§ Задания:
• A. Ответьте по тексту о «Голубиной книге» на три вопроса:
(i) Как автор Жития Александра Невского называет Давида?
(ii) Во что, согласно тексту, верили чехи?
(iii) Кто в упомянутом варианте стиха выступает истолкователем божественного знания?
• B. Выпишите все строки стиха, процитированные в тексте о «Голубиной книге».

§ Текст источника:
#####

Содержание, форма и язык «Голубиной книги». 4 страница



Аналогичную картину широкой популярности Давида мы видим и в памятниках письменности. Создатели летописей и других произведений древнерусской литературы достаточно часто и охотно цитируют его изречения, а автор Жития Александра Невского безо всяких уточнений именует самого его Песнотворцем в полной уверенности, что его читатели без труда поймут, какой конкретно персонаж имеется в виду. Изображения играющего на гуслях Да- ■ вида периодически встречаются в средневековых русских рукописях (рис. 6, 7). Псалмопевец оказался прочно связан с гуслями и у некоторых других славянских народов: так, например, чехи верили, что на месяце сидит св. Давид и играет там на гуслях.

 

Все эти обстоятельства свидетельствуют о том, что в «Голубиной книге» библейский царь Давид, сын Иессея, заменил собой, благодаря сходству ряда черт, образ Великого Гусляра, существовав - шего в ней в языческий период.

Это предположение подкрепляется тем обстоятельством, что, согласно утверждению самого стиха, вселенская мудрость должна была именно петься:

Ты хорош на басенки на добрый,

На отгадочки на мудрый:

И скажи ты нам правду верную,

И скажи ты нам правду певную...6

Та отличительная черта данного варианта, что в нем истолкователем божественного знания выступает не Давид, а Владимир, к которому и обращается эта просьба, полностью исключает возможность влияния образа библейского псалмопевца на песенный характер изложения глубинной мудрости.

#####

§ Исходные данные:
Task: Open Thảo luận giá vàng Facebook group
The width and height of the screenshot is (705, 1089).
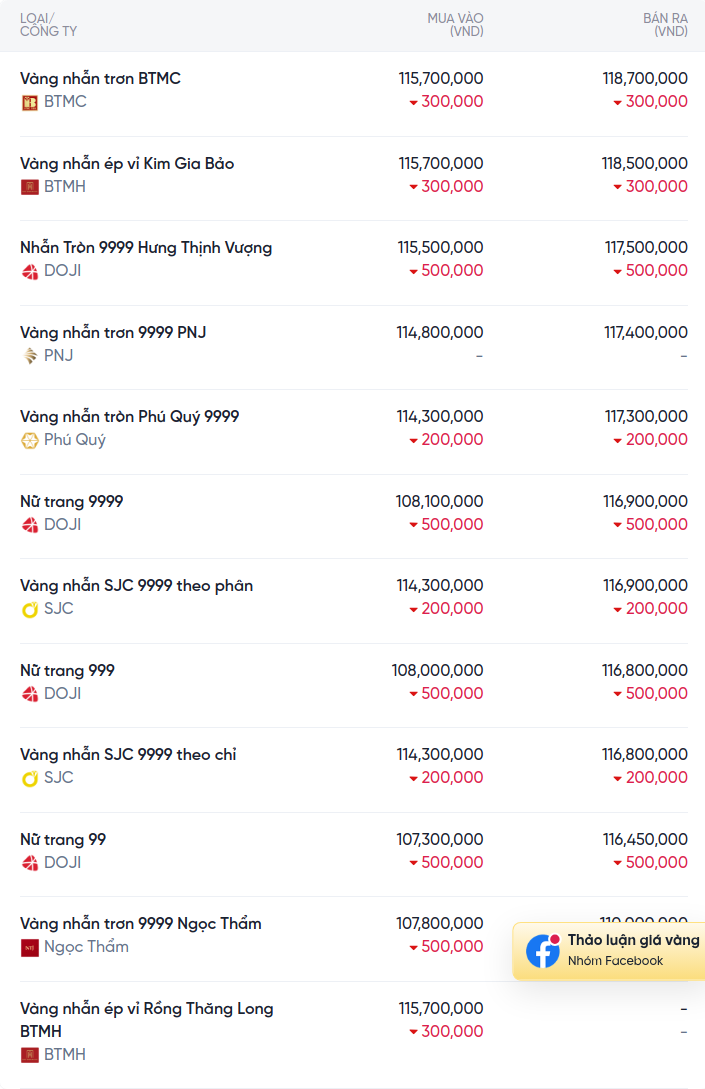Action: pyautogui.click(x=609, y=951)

#####

§ Результаты выполнения:
• A.
(i) Песнотворцем.
(ii) Что на месяце сидит св. Давид и играет там на гуслях.
(iii) Владимир.

• B.
Ты хорош на басенки на добрый,
На отгадочки на мудрый:
И скажи ты нам правду верную,
И скажи ты нам правду певную...